Par contre, la communauté scientifique n’atteint pas le consensus sur cette question. Il est vrai que les effets « psychotropes » rapportés par les patients ayant consommé uniquement du CBD sont différents de ceux qui sont généralement rapportés sous l’effet du THC (état de bien-être, fou rire, euphorie, sédation, ataxie, léthargie, hypotonie, xérostomie). Plusieurs auteurs soulignent d’ailleurs qu’il existe désormais de nombreuses études cliniques sur l’efficacité et la tolérabilité du CBD administré par voie orale et que dans aucune de ces études les sujets n’ont semblé rapporter des effets psychotropes typiquement associés au THC (Grotenhermen et al. 2017 ; Nahler et al. 2018). D’ailleurs, dans la plupart de ces études cliniques portant uniquement sur le CBD en administration orale, les métabolites secondaires de dégradation du Δ9-THC sont généralement mesurés de manière systématique et demeurent toujours sous la limite détectable par les appareils, ce qui viendrait infirmer l’hypothèse de conversion du CBD en THC en condition in vivo (Nahler et al. 2018).

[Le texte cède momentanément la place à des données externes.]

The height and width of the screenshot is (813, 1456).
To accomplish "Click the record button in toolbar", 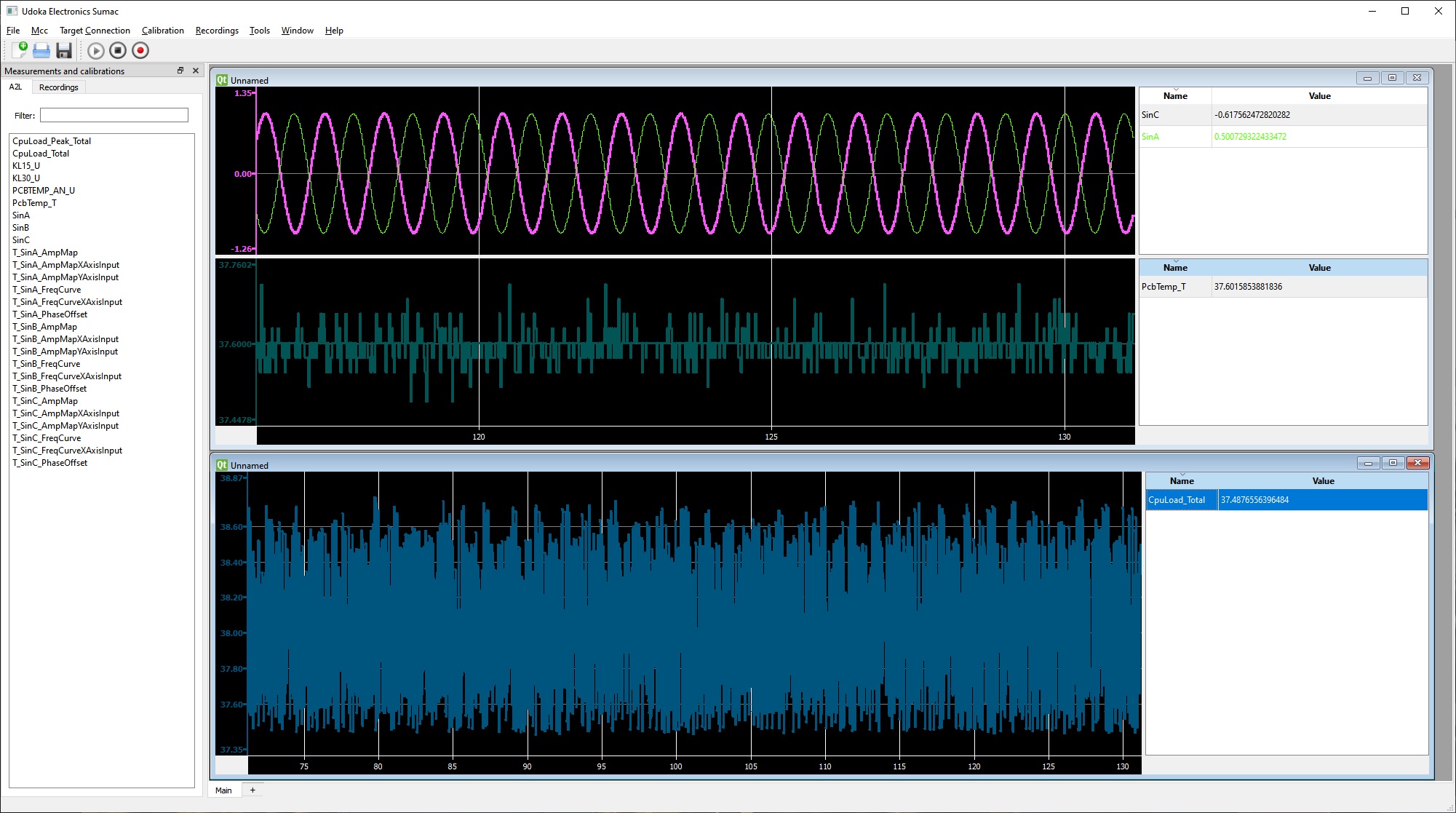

Quoi qu’il en soit, il n’en demeure pas moins que dans certains cas à faible fréquence, des effets dits « psychotropes » se font sentir suite à la consommation de CBD par voie orale. L’environnement gastrique in vivo est chimiquement et biologiquement très complexe et variable d’un individu à l’autre et dépend notamment du bagage génétique de l’individu, de ses capacités digestives, de son histoire personnelle, de son état de santé, de ses habitudes alimentaires, de son microbiote intestinal et de bien d’autres facteurs. Par conséquent, il est difficile pour l’instant de trancher sur la question. Par contre, il faut rester conscient du fait que certaines personnes peuvent ressentir des « effets indésirables » au niveau de leur système nerveux central même en ne consommant que du CBD, bien que cette situation ne se produise que dans quelques cas très rares. Est-ce le résultat d’une ou plusieurs mutations génétiques associées aux enzymes hépatiques qui dégradent les cannabinoïdes par exemple ?

Ou alors un environnement gastrique particulier chez ces individus qui contribue à dégrader le CBD en un autre métabolite « psychoactif » que le THC ? Seul le temps, la recherche et les développements dans le domaine de la chimie analytique sauront trancher définitivement sur la question.